───── MATERIAL FOR THIS EXERCISE ─────
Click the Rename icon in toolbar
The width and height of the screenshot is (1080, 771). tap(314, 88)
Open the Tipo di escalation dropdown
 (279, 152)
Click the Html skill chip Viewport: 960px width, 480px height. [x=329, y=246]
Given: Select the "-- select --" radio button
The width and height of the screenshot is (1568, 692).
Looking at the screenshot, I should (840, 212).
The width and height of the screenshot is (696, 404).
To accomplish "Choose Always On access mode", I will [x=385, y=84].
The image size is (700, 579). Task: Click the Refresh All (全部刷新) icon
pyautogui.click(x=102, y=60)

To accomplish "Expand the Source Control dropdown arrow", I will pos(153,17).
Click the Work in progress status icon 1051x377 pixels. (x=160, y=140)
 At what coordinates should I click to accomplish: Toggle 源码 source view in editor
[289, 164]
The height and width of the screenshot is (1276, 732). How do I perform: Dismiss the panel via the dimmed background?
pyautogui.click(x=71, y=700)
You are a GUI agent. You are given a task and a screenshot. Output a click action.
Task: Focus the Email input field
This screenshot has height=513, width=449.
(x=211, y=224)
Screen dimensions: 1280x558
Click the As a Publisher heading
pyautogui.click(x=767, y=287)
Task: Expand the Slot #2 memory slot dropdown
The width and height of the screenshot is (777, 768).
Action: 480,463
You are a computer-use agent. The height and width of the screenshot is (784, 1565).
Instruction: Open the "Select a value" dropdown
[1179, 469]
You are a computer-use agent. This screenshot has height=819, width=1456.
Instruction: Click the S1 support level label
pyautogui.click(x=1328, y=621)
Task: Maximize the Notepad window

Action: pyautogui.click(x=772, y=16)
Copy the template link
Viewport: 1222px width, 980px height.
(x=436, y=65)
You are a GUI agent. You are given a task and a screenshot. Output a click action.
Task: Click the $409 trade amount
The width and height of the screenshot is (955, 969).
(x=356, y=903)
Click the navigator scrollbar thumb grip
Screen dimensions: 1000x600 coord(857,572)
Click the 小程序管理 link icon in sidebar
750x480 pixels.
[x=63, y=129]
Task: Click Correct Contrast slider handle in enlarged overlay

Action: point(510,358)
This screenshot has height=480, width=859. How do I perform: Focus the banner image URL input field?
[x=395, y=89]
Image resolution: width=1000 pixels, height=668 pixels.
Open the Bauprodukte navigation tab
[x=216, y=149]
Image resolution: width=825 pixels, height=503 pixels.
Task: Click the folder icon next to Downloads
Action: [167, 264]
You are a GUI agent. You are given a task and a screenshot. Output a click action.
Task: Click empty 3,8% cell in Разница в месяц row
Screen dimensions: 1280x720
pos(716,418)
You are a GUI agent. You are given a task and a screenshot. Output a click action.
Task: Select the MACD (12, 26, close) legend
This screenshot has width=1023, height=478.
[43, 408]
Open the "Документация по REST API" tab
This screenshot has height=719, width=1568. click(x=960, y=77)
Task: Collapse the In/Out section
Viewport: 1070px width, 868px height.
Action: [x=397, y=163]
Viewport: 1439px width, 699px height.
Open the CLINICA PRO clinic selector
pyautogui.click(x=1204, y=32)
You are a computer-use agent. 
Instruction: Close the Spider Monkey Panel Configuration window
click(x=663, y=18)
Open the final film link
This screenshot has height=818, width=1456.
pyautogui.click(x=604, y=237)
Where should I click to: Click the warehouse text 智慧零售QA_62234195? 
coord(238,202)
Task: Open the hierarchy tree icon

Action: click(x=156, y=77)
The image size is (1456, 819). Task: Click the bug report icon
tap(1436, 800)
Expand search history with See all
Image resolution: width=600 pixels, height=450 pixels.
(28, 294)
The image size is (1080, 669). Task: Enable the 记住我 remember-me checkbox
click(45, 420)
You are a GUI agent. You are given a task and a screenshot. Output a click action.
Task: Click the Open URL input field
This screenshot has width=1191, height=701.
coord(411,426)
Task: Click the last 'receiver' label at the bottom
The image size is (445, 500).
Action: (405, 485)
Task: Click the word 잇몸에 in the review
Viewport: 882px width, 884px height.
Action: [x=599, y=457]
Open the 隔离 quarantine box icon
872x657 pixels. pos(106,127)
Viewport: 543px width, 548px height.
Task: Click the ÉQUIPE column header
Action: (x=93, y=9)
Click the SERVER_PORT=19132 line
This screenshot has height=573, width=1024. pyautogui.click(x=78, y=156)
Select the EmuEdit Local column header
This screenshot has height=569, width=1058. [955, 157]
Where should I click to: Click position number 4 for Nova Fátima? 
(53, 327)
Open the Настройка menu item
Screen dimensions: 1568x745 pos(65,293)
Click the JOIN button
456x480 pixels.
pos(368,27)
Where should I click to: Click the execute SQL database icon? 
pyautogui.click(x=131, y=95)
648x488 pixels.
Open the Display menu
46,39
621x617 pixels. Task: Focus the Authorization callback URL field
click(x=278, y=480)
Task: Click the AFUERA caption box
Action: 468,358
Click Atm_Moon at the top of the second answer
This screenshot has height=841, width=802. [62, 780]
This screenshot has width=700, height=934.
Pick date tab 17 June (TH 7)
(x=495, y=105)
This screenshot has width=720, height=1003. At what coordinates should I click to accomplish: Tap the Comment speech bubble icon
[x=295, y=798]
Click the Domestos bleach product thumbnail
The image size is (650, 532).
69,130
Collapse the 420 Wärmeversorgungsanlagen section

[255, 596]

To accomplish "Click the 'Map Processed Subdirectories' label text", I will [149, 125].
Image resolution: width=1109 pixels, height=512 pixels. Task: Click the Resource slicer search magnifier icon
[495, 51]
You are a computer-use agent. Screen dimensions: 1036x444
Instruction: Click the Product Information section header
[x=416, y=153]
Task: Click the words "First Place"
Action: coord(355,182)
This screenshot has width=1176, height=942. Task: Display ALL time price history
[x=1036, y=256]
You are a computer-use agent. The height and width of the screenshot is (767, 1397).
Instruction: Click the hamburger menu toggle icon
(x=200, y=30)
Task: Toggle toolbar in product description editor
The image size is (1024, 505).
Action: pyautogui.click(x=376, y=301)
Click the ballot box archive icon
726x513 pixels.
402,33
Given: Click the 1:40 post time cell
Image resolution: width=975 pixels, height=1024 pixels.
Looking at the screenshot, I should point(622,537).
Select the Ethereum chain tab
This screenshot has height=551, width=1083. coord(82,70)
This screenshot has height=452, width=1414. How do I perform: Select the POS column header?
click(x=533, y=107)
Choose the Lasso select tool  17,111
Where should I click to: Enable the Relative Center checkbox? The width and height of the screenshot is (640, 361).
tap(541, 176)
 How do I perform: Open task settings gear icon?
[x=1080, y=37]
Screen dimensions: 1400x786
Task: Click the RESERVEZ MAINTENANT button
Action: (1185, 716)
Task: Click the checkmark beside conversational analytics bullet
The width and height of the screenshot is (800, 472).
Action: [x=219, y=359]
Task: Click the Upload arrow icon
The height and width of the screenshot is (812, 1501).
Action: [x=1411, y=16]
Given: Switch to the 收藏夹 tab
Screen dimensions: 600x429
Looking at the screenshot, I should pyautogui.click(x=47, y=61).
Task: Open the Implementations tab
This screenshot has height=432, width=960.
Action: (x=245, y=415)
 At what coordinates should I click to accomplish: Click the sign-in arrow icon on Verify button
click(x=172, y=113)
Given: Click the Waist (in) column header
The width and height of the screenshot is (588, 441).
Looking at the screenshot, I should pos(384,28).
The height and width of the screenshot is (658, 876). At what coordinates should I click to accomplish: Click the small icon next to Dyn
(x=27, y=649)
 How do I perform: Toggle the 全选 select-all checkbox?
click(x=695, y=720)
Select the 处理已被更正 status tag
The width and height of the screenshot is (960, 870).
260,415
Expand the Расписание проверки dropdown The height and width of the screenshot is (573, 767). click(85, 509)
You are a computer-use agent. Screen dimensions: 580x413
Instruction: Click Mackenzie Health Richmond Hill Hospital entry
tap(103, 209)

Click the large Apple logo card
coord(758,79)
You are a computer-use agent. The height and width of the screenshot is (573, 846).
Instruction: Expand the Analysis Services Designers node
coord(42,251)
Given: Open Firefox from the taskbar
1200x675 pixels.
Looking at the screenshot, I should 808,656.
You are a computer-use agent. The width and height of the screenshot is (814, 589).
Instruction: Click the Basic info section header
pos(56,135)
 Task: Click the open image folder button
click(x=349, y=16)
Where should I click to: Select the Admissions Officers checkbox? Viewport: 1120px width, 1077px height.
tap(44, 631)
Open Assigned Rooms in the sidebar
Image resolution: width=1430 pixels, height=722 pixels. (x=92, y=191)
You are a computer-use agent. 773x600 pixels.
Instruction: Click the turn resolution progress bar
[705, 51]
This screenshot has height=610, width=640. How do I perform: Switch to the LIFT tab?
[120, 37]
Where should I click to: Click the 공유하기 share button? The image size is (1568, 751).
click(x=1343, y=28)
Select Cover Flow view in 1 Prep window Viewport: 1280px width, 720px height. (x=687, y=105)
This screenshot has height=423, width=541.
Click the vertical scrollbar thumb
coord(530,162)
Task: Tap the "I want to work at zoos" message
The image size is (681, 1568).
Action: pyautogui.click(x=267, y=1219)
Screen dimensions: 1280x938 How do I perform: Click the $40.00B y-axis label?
─────
PROBLEM REQUIREMENTS: Using the entries above, find all lines with "will". Copy them.

WRITTEN REPLY:
To accomplish "Choose Always On access mode", I will [x=385, y=84].
To accomplish "Expand the Source Control dropdown arrow", I will pos(153,17).
To accomplish "Click the 'Map Processed Subdirectories' label text", I will [149, 125].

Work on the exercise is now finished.